After a year when the tech giants have been on the defense to demonstrate their platforms aren't all bad for society, Google wants the public to know it's doing more than ever to keep the open web safe.

The search engine released its latest annual "Google Trust & Safety in Ads Report," in its seventh year, where it revealed it's been cracking down on abusive ads for bail bonds, ticket resellers, and phishing ads. It also cracked down on misinformation and "low-quality sites," by removing ads from pages that violated its "dangerous or derogatory" content policy that includes a ban on hate speech.

Read more: Elizabeth Warren's proposal to break up the tech giants could give marketers more choice, but it also could cause 'unmitigated chaos'

But whereas in the past, Google went after the ads and content pages, it has also been flexing its muscles by going after the advertisers and publishers themselves that are behind ads and content that violate its policies.

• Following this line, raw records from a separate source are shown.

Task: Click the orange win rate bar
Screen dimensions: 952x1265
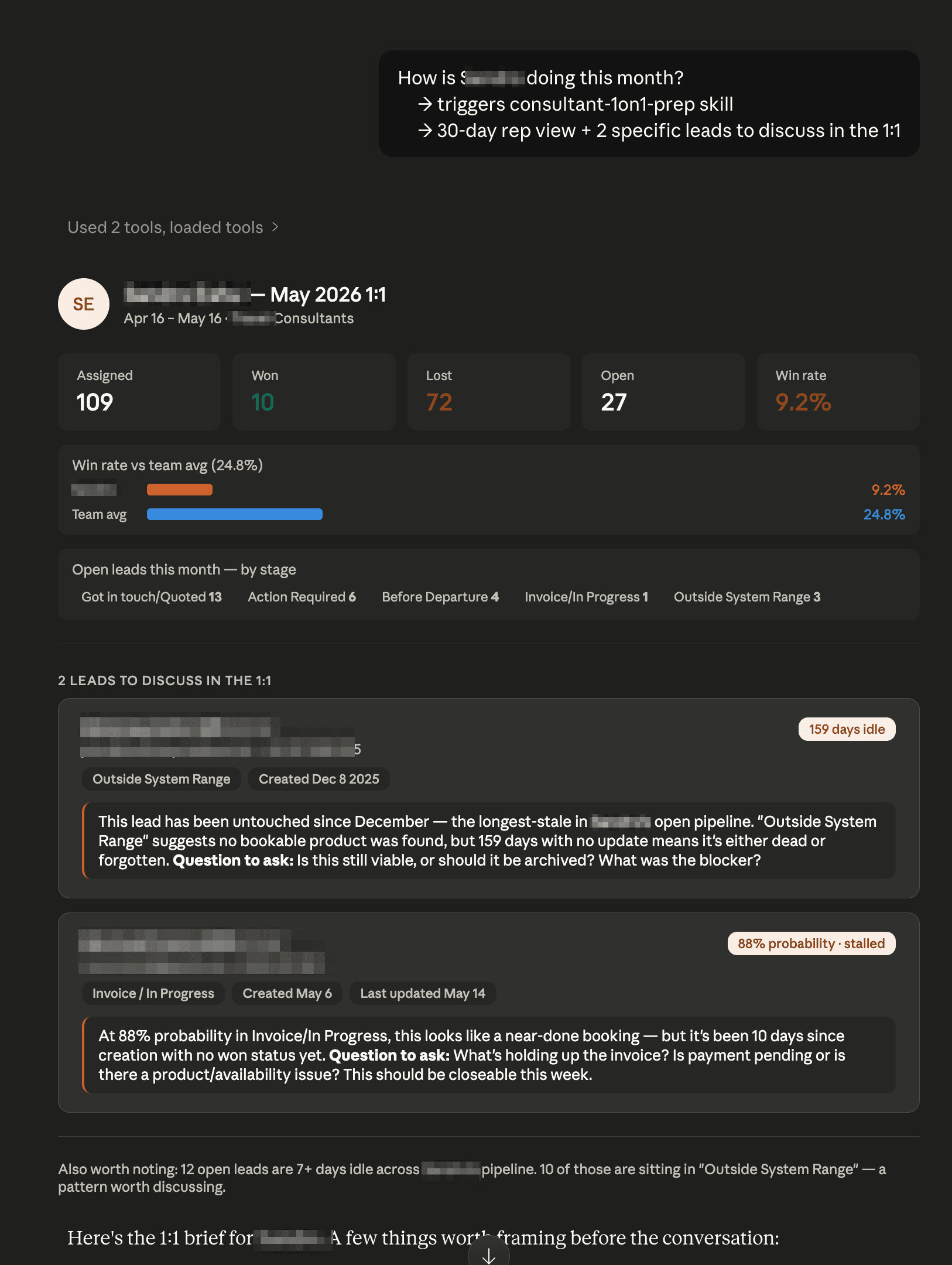Action: tap(180, 490)
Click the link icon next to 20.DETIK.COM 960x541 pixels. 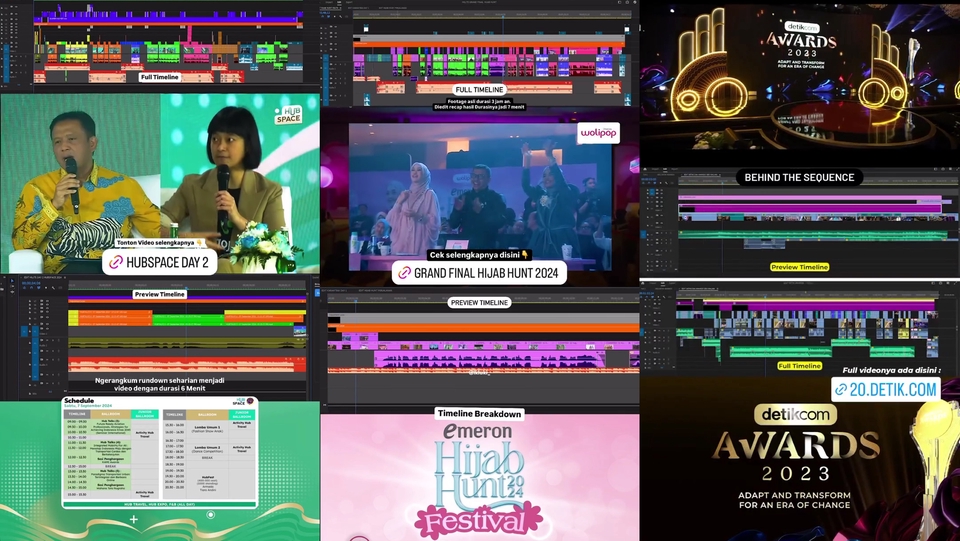pyautogui.click(x=842, y=390)
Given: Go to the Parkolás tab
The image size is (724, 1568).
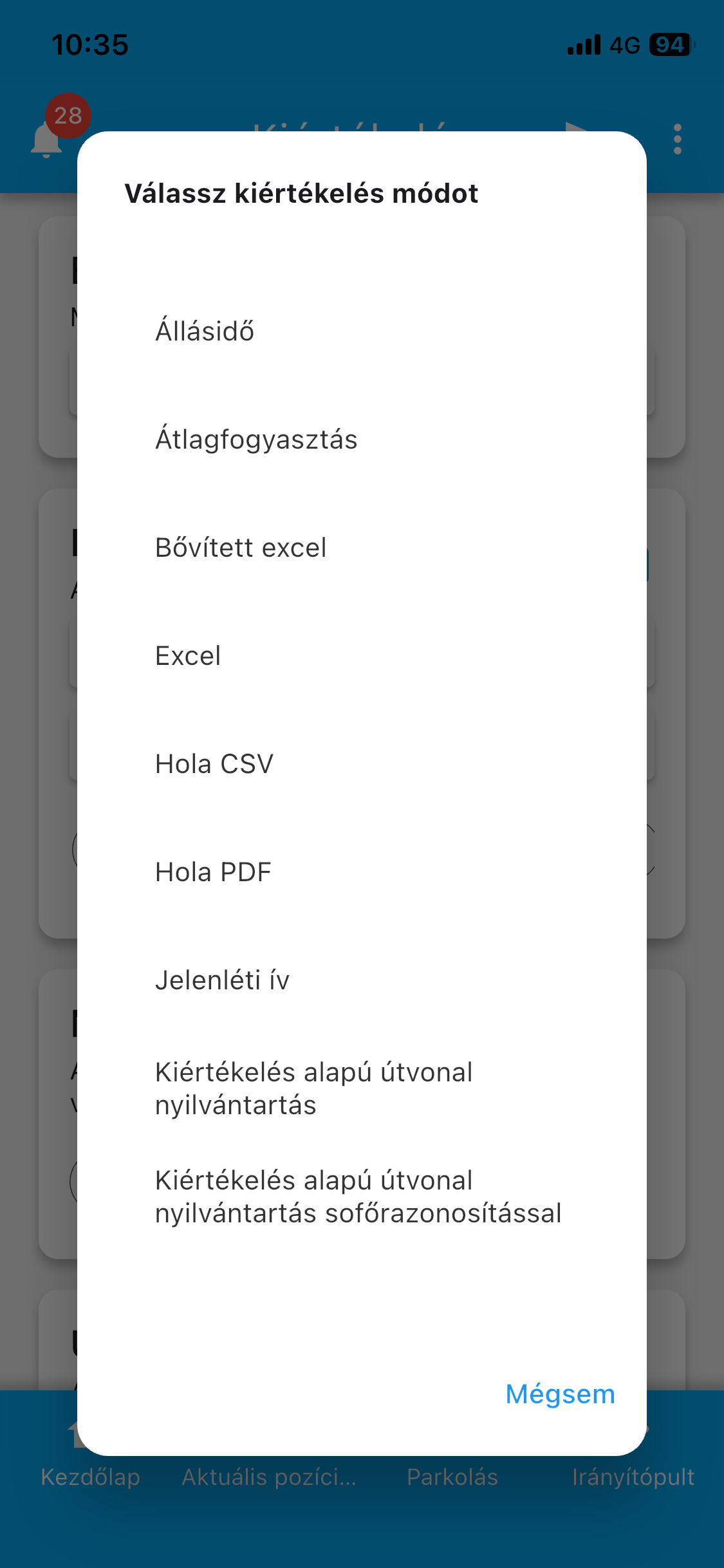Looking at the screenshot, I should (x=452, y=1476).
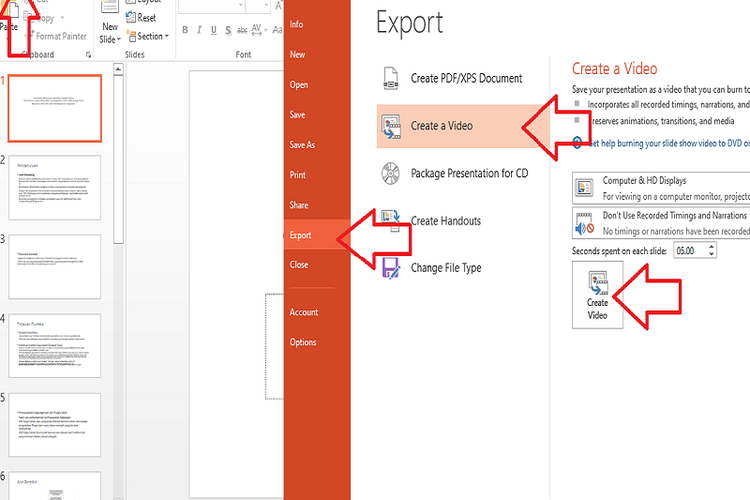Expand the Computer & HD Displays dropdown

point(660,189)
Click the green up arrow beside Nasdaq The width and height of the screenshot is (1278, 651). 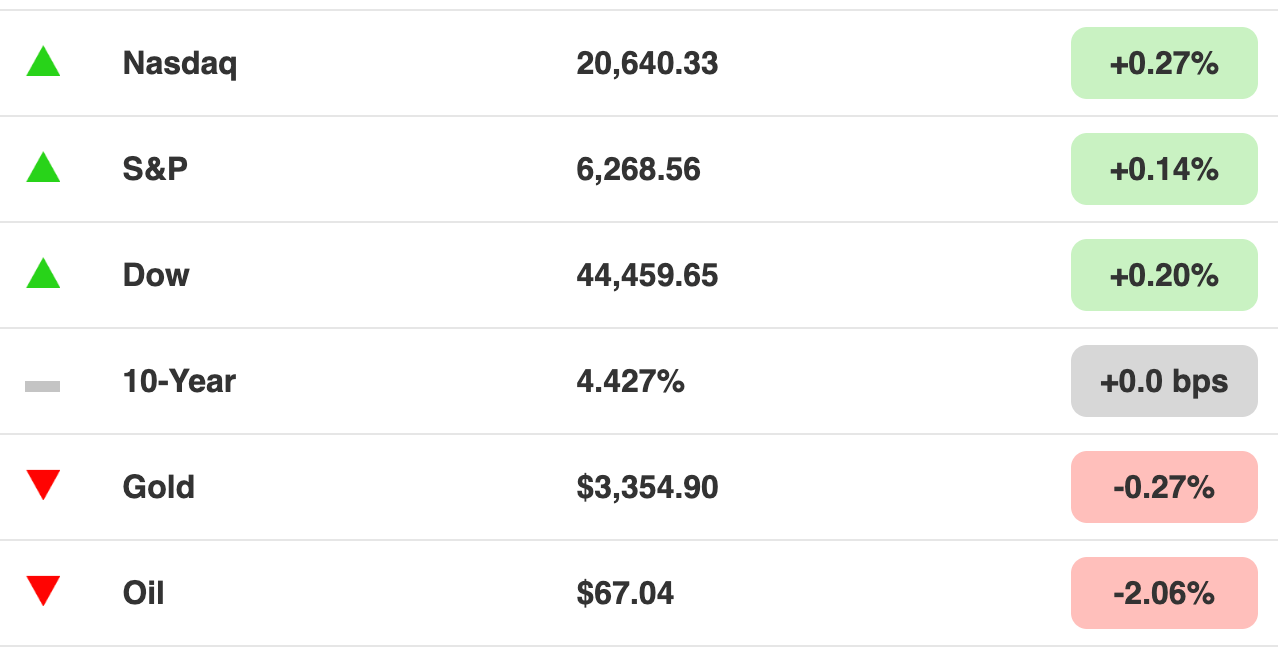(x=43, y=62)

So while Google took down fewer ads in 2018 (2.3 billion) than in 2017 (3.2 billion), it took down more publishers and advertisers last year.

Google terminated 734,000 publishers in 2018, compared to 320,000 publishers in 2017. It terminated almost 1 million advertiser accounts, nearly twice as many as it terminated in 2017.

"The shift we've been working on here is taking down bad creative and looking at the publisher entity, so we can take down a bad actor before it appears, which has brought more safety to the consumer," said Scott Spencer, director of sustainable ads at Google. "We use machine learning to ID who's behind something, have we seen something before. Similarly, on inventory side, we look via machine learning to see how similar is this one to one we've already seen. In many cases, we're blocking an ad before it runs, or when the amount of ads were so problematic, we take action at that level. It's more preventative."

In addition to getting more punitive at the publisher or advertiser level, Google also has gotten more targeted when it comes to penalizing publishers with content that violates its policies, Spencer said. So if the comments section on one page has comments that are in violation, Google can demonetize that specific page rather than the whole site, as it did in the past, he said. As a result, Google took down 28 million pages in 2018 versus 24 million the year before.

Also last year, Google created a new policy around political advertising in response to evidence that Russians used digital ads to try to influence the 2016 US presidential election. The result was a new transparency report that shows who's buying ads and what they're spending. It also loosened a ban on cryptocurrency ads to allow ads for exchanges in the US and Japan, where there are certification processes in place.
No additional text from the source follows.